Task to carry out →
Return all of the data exactly as written, without the pictures.

Extracted information →
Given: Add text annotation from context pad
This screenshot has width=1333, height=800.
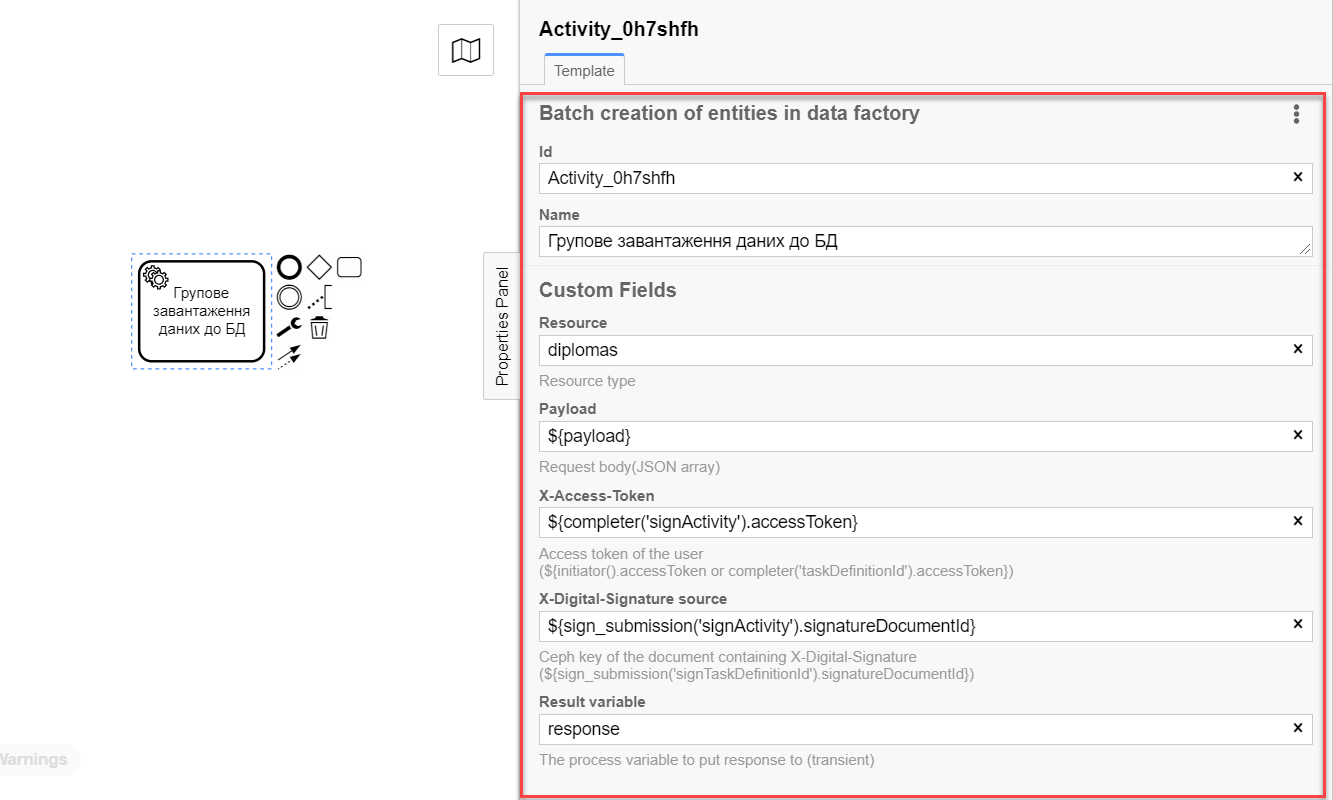Looking at the screenshot, I should click(319, 297).
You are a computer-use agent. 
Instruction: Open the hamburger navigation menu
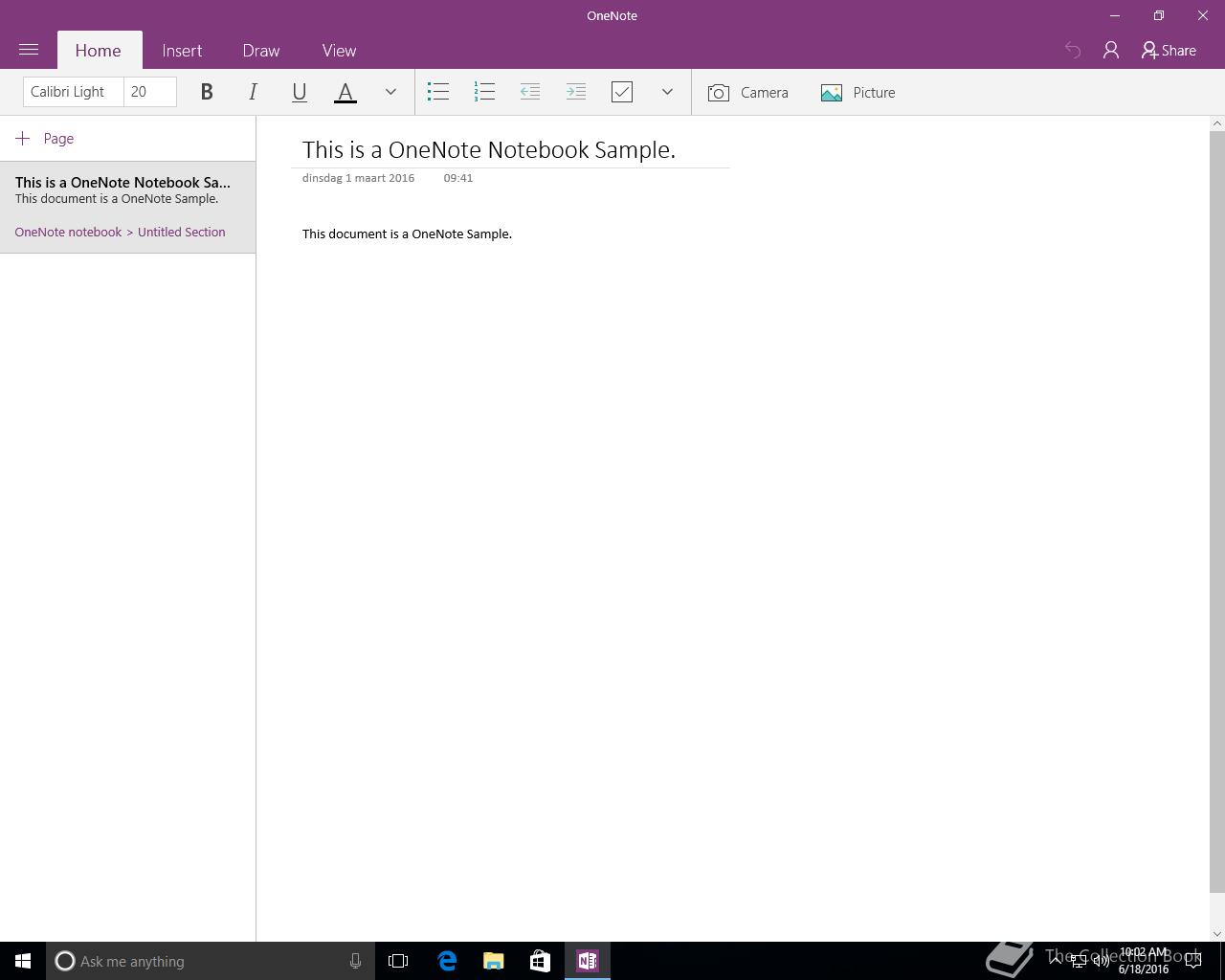[x=29, y=50]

Solution for this task →
Given: Add text annotation from context pad
This screenshot has width=1333, height=800.
Looking at the screenshot, I should click(319, 297).
You are a computer-use agent. 
Instruction: Open the hamburger navigation menu
[x=29, y=50]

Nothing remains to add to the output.